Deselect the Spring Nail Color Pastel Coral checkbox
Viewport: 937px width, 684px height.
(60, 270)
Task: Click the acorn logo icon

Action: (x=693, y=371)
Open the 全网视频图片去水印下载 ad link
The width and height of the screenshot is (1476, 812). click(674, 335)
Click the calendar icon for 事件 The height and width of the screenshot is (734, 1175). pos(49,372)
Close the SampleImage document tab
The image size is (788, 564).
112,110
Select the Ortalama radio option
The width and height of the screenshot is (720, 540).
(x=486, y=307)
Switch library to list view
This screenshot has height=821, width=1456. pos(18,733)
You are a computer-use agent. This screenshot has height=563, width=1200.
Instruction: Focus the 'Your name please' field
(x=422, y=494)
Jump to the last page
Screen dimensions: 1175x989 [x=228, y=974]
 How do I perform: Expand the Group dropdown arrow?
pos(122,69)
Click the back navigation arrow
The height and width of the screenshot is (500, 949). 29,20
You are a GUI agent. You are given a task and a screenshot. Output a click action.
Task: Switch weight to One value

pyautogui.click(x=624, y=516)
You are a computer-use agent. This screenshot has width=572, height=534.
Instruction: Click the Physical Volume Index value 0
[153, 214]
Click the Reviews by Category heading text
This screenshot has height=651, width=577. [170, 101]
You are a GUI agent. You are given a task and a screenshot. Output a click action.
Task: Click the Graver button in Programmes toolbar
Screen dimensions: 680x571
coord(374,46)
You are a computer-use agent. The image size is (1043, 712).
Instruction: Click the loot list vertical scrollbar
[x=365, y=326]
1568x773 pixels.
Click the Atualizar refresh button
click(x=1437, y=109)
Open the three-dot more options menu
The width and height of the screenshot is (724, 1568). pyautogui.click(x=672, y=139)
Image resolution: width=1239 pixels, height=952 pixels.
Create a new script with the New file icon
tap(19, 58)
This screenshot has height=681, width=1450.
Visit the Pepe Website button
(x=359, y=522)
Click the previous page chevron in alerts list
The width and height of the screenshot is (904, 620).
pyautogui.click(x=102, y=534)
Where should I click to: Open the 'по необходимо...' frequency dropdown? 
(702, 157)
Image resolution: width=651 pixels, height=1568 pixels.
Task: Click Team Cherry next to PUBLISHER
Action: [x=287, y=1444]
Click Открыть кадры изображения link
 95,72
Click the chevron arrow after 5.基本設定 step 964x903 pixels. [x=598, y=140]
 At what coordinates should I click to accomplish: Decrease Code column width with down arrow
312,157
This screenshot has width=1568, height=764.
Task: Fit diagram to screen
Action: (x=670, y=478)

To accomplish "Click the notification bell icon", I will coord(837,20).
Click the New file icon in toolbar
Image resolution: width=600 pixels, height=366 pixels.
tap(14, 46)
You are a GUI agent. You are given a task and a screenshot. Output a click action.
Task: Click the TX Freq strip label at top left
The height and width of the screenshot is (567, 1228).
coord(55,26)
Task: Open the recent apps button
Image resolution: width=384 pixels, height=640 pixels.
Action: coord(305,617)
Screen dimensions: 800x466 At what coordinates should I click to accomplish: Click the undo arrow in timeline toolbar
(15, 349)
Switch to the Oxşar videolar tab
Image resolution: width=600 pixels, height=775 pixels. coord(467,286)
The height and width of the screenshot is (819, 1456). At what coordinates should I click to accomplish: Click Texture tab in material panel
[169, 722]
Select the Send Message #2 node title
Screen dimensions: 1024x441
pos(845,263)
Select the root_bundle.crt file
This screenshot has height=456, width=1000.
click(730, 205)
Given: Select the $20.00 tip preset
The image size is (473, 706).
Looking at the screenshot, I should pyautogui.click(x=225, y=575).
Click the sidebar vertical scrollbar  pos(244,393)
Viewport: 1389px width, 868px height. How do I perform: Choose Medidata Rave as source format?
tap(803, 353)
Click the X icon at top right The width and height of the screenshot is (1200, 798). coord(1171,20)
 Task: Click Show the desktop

● **The problem**:
The records above should be copied out again in full, exactly as they appear.

● **Finished exercise**:
Deselect the Spring Nail Color Pastel Coral checkbox
Viewport: 937px width, 684px height.
(60, 270)
Task: Click the acorn logo icon

Action: (x=693, y=371)
Open the 全网视频图片去水印下载 ad link
The width and height of the screenshot is (1476, 812). click(674, 335)
Click the calendar icon for 事件 The height and width of the screenshot is (734, 1175). pos(49,372)
Close the SampleImage document tab
The image size is (788, 564).
112,110
Select the Ortalama radio option
The width and height of the screenshot is (720, 540).
(x=486, y=307)
Switch library to list view
This screenshot has height=821, width=1456. pos(18,733)
You are a computer-use agent. This screenshot has height=563, width=1200.
Instruction: Focus the 'Your name please' field
(x=422, y=494)
Jump to the last page
Screen dimensions: 1175x989 [x=228, y=974]
 How do I perform: Expand the Group dropdown arrow?
pos(122,69)
Click the back navigation arrow
The height and width of the screenshot is (500, 949). 29,20
You are a GUI agent. You are given a task and a screenshot. Output a click action.
Task: Switch weight to One value

pyautogui.click(x=624, y=516)
You are a computer-use agent. This screenshot has width=572, height=534.
Instruction: Click the Physical Volume Index value 0
[153, 214]
Click the Reviews by Category heading text
This screenshot has height=651, width=577. [170, 101]
You are a GUI agent. You are given a task and a screenshot. Output a click action.
Task: Click the Graver button in Programmes toolbar
Screen dimensions: 680x571
coord(374,46)
You are a computer-use agent. The image size is (1043, 712).
Instruction: Click the loot list vertical scrollbar
[x=365, y=326]
1568x773 pixels.
Click the Atualizar refresh button
click(x=1437, y=109)
Open the three-dot more options menu
The width and height of the screenshot is (724, 1568). pyautogui.click(x=672, y=139)
Image resolution: width=1239 pixels, height=952 pixels.
Create a new script with the New file icon
tap(19, 58)
This screenshot has height=681, width=1450.
Visit the Pepe Website button
(x=359, y=522)
Click the previous page chevron in alerts list
The width and height of the screenshot is (904, 620).
pyautogui.click(x=102, y=534)
Where should I click to: Open the 'по необходимо...' frequency dropdown? 
(702, 157)
Image resolution: width=651 pixels, height=1568 pixels.
Task: Click Team Cherry next to PUBLISHER
Action: [x=287, y=1444]
Click Открыть кадры изображения link
 95,72
Click the chevron arrow after 5.基本設定 step 964x903 pixels. [x=598, y=140]
 At what coordinates should I click to accomplish: Decrease Code column width with down arrow
312,157
This screenshot has width=1568, height=764.
Task: Fit diagram to screen
Action: (x=670, y=478)

To accomplish "Click the notification bell icon", I will coord(837,20).
Click the New file icon in toolbar
Image resolution: width=600 pixels, height=366 pixels.
tap(14, 46)
You are a GUI agent. You are given a task and a screenshot. Output a click action.
Task: Click the TX Freq strip label at top left
The height and width of the screenshot is (567, 1228).
coord(55,26)
Task: Open the recent apps button
Image resolution: width=384 pixels, height=640 pixels.
Action: coord(305,617)
Screen dimensions: 800x466 At what coordinates should I click to accomplish: Click the undo arrow in timeline toolbar
(15, 349)
Switch to the Oxşar videolar tab
Image resolution: width=600 pixels, height=775 pixels. coord(467,286)
The height and width of the screenshot is (819, 1456). At what coordinates should I click to accomplish: Click Texture tab in material panel
[169, 722]
Select the Send Message #2 node title
Screen dimensions: 1024x441
pos(845,263)
Select the root_bundle.crt file
This screenshot has height=456, width=1000.
click(730, 205)
Given: Select the $20.00 tip preset
The image size is (473, 706).
Looking at the screenshot, I should pyautogui.click(x=225, y=575).
Click the sidebar vertical scrollbar  pos(244,393)
Viewport: 1389px width, 868px height. How do I perform: Choose Medidata Rave as source format?
tap(803, 353)
Click the X icon at top right The width and height of the screenshot is (1200, 798). coord(1171,20)
 Task: Click Show the desktop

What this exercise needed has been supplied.